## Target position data
— begin —

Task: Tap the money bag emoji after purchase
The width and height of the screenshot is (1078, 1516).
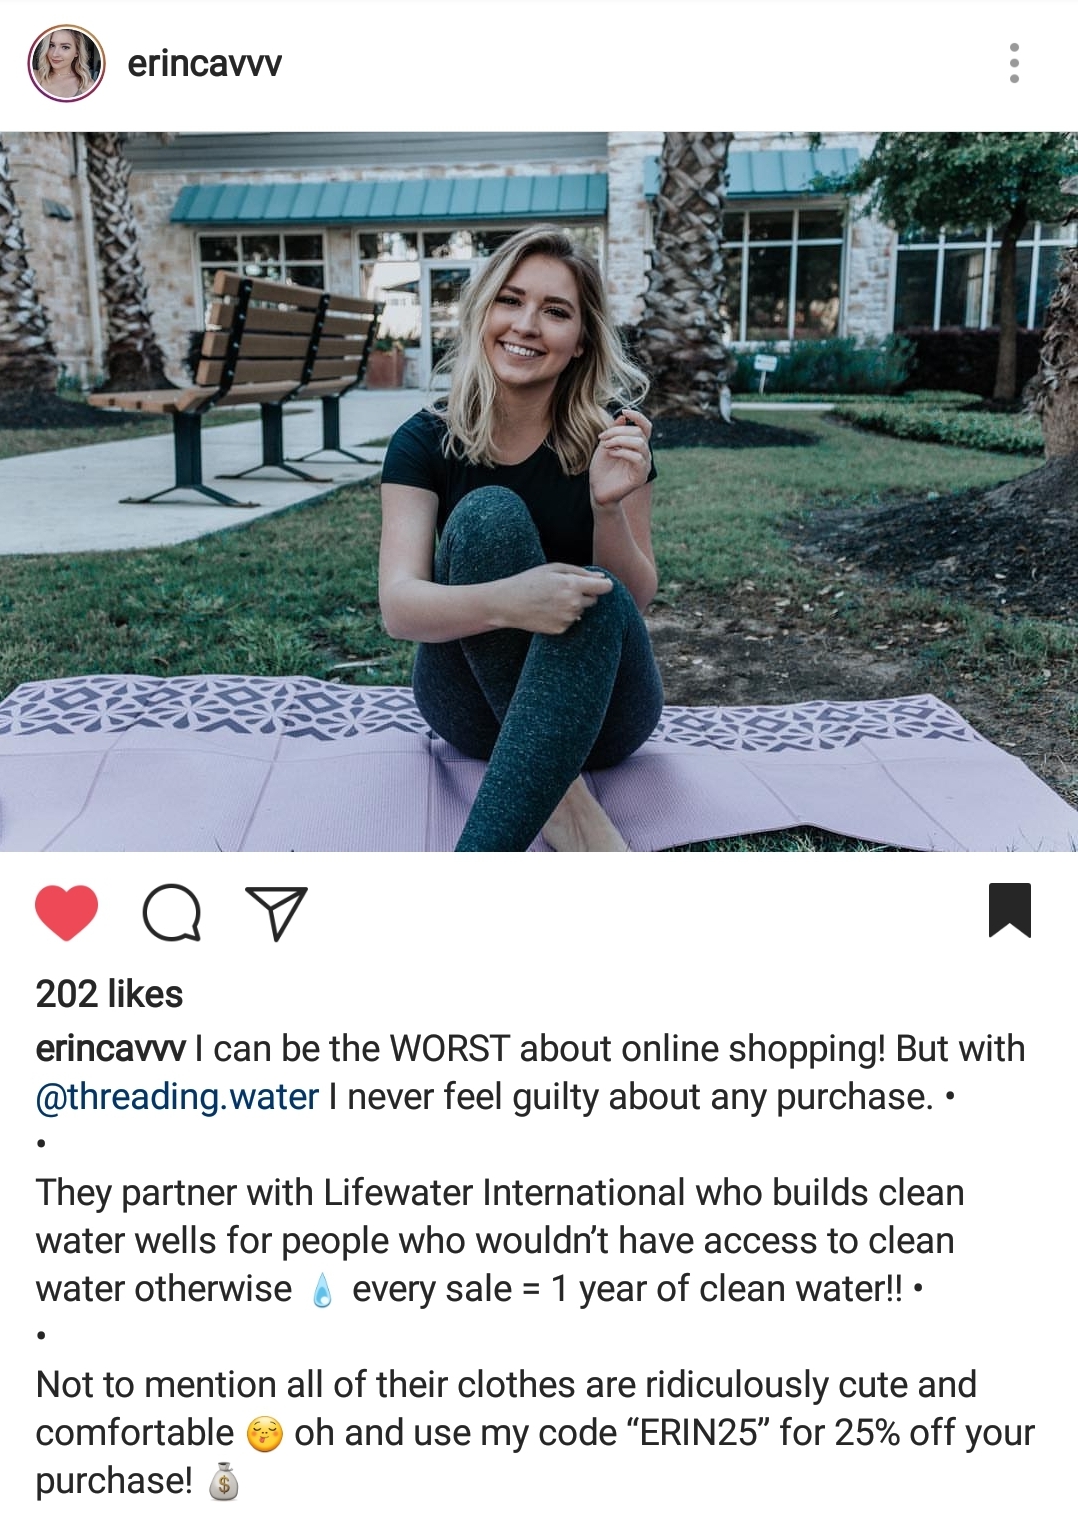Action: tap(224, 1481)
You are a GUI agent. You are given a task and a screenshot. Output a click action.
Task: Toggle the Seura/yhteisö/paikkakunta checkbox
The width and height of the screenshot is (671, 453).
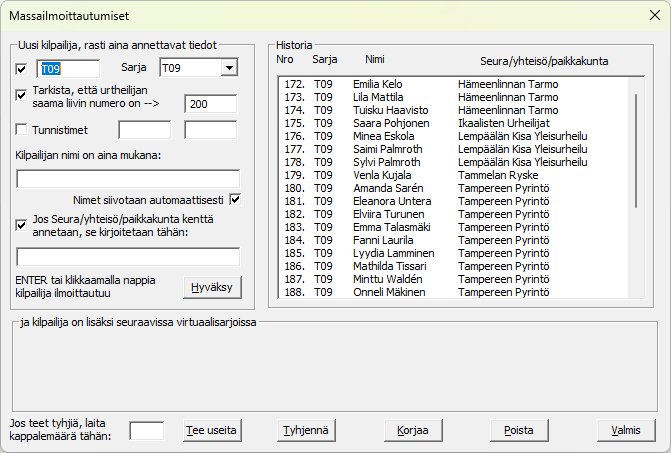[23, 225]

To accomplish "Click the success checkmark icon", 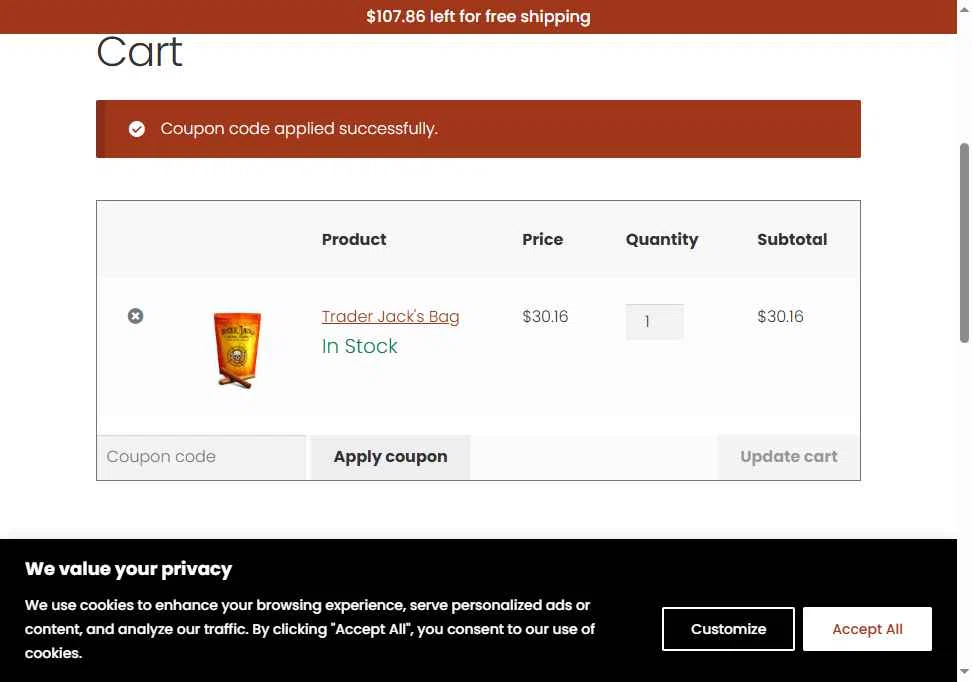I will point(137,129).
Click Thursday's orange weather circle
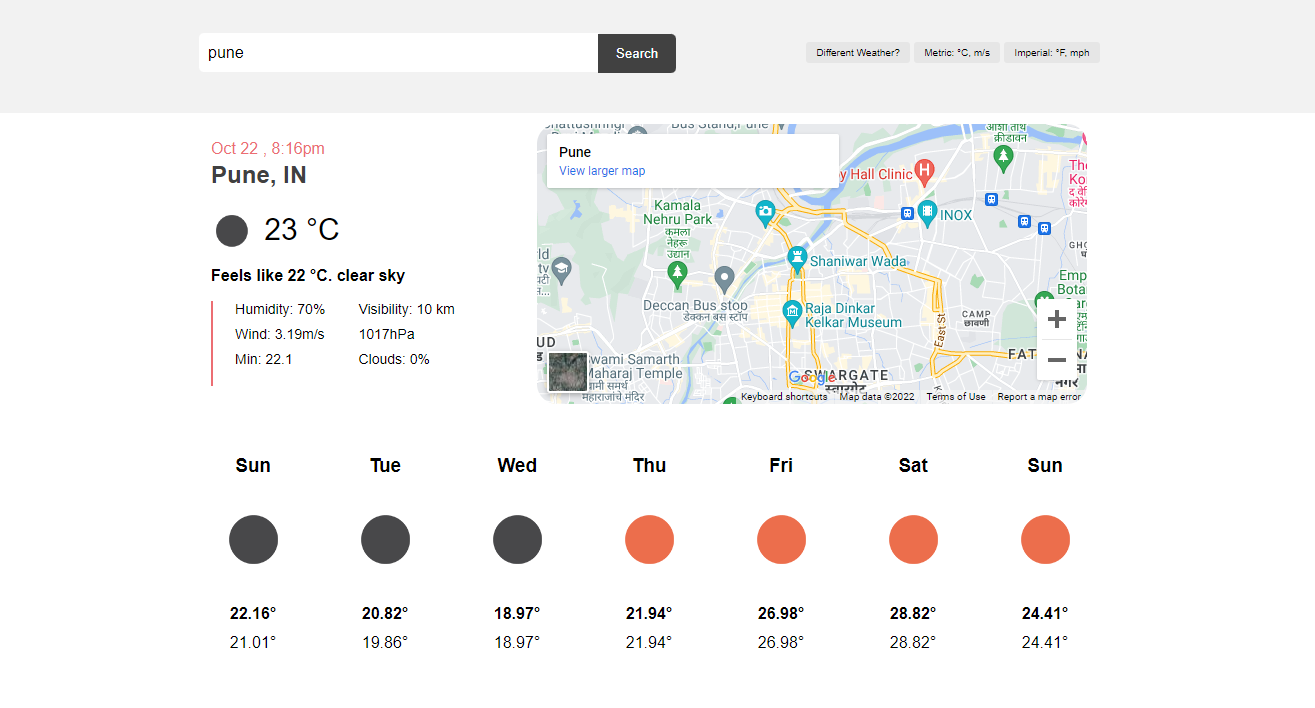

— end —

Rewrite the data from its first line up to and including the line with "Action: tap(224, 1481)", changing "emoji" to "icon" and keeping everything else the same. Leave the pictures out.

## Response to the task
Task: Tap the money bag icon after purchase
The width and height of the screenshot is (1078, 1516).
Action: tap(224, 1481)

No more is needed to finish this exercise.